A few weeks ago, I marked four years without the grip of alcohol on my life. When I think back to that early morning when I knew I was done, I’m relieved to note that I mostly feel calm acceptance and compassion for that confused, hurting woman/child. I’m lucky to be part of a small group of women exploring who we are as sober people. We meet monthly on Zoom and discuss a theme for an hour and a half, taking turns choosing a theme and holding the space for that night. These calls are like church to me. The February theme was to write a love letter to our sobriety. Here’s what I wrote:
Dearest One,
Thank you for staying with me. I know it can’t have been easy to stick around when I often abandon myself with self-criticism and judgment, with behaviors that don’t align with my values. I always felt your roots under the surface of my days through the blitzed or hungover haze. I feel the cool shade you provide when I’m lost in the frantic heat of the world. A mighty live oak in a wild meadow. Home.
I find myself moving toward you in so many ways now. At first, it was to change my relationship with alcohol—a most pressing need—and you helped me find my edges and boundaries, my co-dependencies. My social system fell away when I stopped drinking, and you became the friend I could relate to the most: you, a brighter, more serious version of myself. You helped me heal enough to have the energy to commit to taking care of this body for the long haul, whatever might be left of it. You sat with me when my body was drowning in rye whiskey. You placed your warm hands over mine, clutching the heavy-bottomed tumbler with the gently rolling ice ball tinking against its side. You hummed a soothing promise of freedom that buzzed my nervous system as every sip of amber liquid slipped past my lips, and you said so plainly — I’m here when you’re ready to learn who you are and to live without this mask.
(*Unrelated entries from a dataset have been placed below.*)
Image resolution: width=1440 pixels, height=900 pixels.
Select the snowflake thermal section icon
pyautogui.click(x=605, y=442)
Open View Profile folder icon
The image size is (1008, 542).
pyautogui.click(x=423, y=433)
I wonder if you lingered nearby at the wedding when I was the five-year-old flower girl passed out under a table in a velvety, fizzing sherbet haze of party punch. Did you watch me empty the abandoned half-full glasses, not understanding what they were, thinking I was sneaking extra dessert as the adults danced in their drunken daze? Did you lift the tablecloth so my mother could see me as she searched in a frantic panic when it was time to go home? I think I felt you near.
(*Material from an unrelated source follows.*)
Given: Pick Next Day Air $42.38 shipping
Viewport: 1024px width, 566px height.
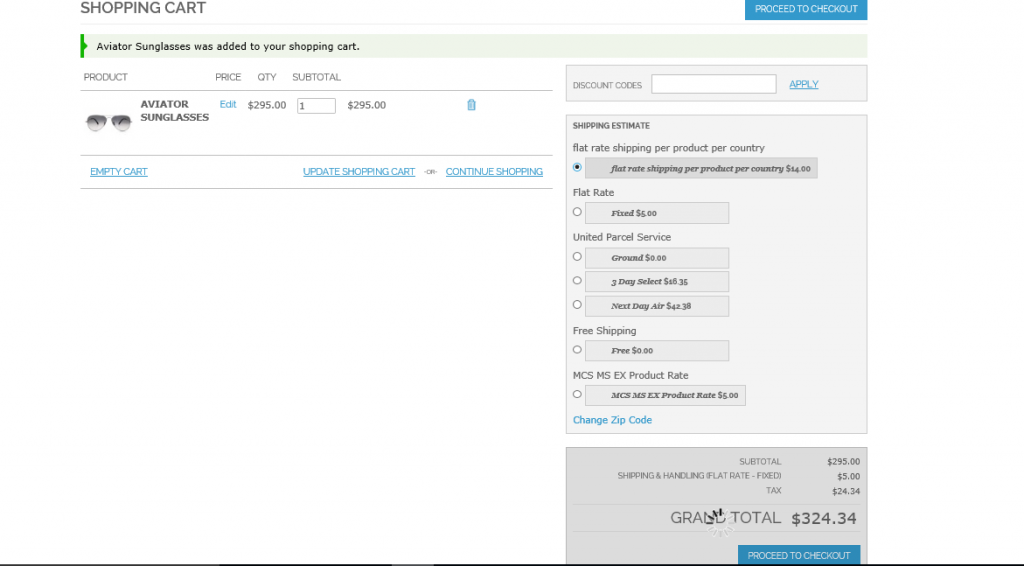Looking at the screenshot, I should tap(577, 305).
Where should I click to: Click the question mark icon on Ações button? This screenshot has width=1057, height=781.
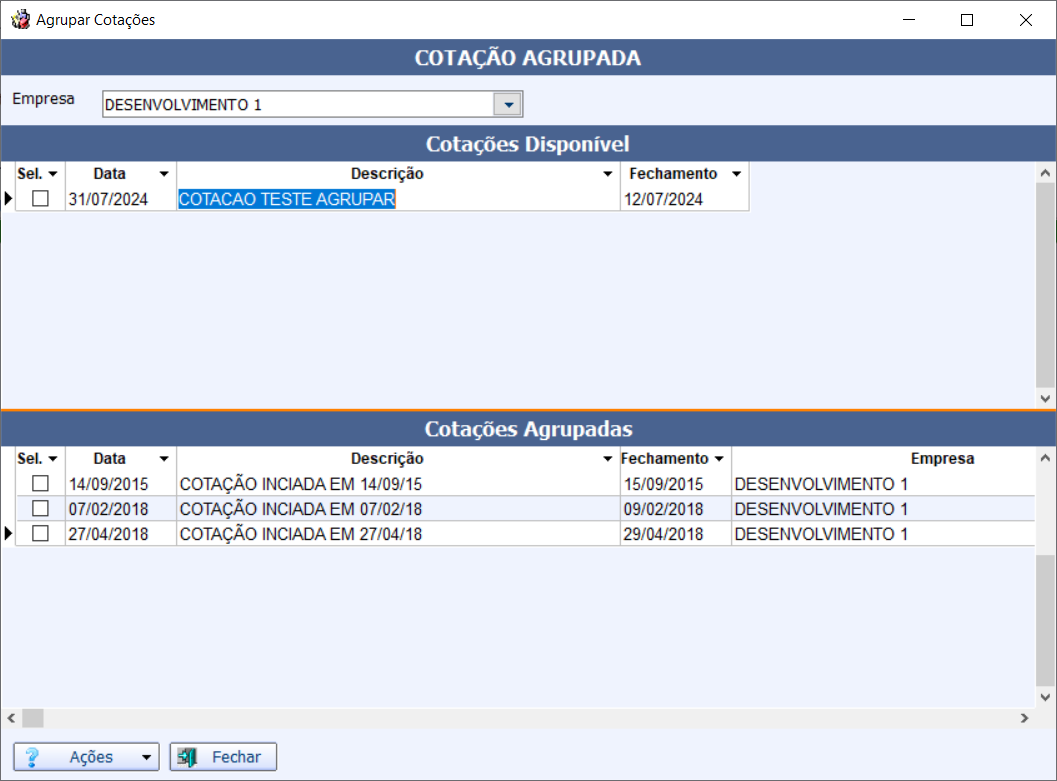tap(32, 757)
Were those your scuffed red Doc Martens in the next restroom stall at Carmine’s on the upper West Side? Was that your nervous cough as I prayed into that filthy public toilet bowl on my 24th birthday, all the house-made red wine leaving my body with a force whose shame still lives in my belly? Were you sitting next to me on the bench by the bonfire on my 45th birthday, watching as I followed the rye and beer into a space where only I existed and I let a man who was not my husband trace the shape of my long, bare legs with his hungry fingertips in front of everyone?
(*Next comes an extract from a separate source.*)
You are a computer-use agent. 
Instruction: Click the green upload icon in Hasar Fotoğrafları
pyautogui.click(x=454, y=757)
So many moments you were there waiting in the light while I danced naked in the shadows. I finally saw your face that last time four years ago as I walked home in the freezing February night fresh from my friends’ hot tub down the block. Three in the morning, dressed in nothing but a towel and boots, clutching my crumpled clothes to my chest, reeling from liquor, my blood pressure a whining bass thump in my ears, fear and shame a hot green aura lighting up the neighborhood. I heard your footsteps crunching the snow on the sidewalk behind me. I imagined sweet elderly Betty across the street watching me slip and pitch forward going up the steps to my front porch. I lay there with my knees scraped, trying to remember if my daughter was home or at her father’s. The dog barked wildly on the other side of the door, and I felt your warm hand on my elbow lifting me to my feet, guiding my shaking hand to the doorknob, helping me into the living room. You sat down on the floor with me, watching me closely. We both wondered, is this it now? Are we doing this? Are we done?
Yes, we did.
Yes, we are.
Yes, I am.
I wonder if I will eventually stop marking the day, February 22. I considered skipping it this year and letting myself live in a sort of untethered acceptance of this sober reality, but then along came the topic for the sobriety circle, and I realized I wanted to celebrate the day when I finally acknowledged your presence in my world and began building the most important relationship I have.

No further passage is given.